Required work:
Work through the data below and give the number of lines holding "Switch", nothing more.

Input data:
★ ★ ★ ★ ★ ★ ★
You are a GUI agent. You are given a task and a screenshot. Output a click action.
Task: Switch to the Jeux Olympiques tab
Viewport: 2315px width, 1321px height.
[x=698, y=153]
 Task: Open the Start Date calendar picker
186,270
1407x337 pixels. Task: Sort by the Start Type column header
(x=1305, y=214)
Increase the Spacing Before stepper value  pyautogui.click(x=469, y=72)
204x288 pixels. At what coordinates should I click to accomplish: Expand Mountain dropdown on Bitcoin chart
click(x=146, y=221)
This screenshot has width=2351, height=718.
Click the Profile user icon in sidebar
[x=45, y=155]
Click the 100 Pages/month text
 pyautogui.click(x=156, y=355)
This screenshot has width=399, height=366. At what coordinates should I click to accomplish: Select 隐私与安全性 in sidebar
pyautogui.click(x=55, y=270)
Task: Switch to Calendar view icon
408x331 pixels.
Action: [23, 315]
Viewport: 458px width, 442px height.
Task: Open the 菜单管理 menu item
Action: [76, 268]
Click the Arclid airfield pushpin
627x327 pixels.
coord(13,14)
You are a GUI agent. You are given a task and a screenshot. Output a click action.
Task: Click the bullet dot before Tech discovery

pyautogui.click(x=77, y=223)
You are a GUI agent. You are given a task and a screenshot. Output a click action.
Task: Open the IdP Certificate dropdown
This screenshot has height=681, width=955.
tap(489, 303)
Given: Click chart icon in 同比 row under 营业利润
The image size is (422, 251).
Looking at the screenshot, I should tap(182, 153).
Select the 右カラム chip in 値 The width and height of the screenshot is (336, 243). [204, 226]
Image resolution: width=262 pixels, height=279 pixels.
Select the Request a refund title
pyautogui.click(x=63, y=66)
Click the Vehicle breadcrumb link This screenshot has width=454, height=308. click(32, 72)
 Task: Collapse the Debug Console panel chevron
★ ★ ★ ★ ★ ★ ★
Written solution:
2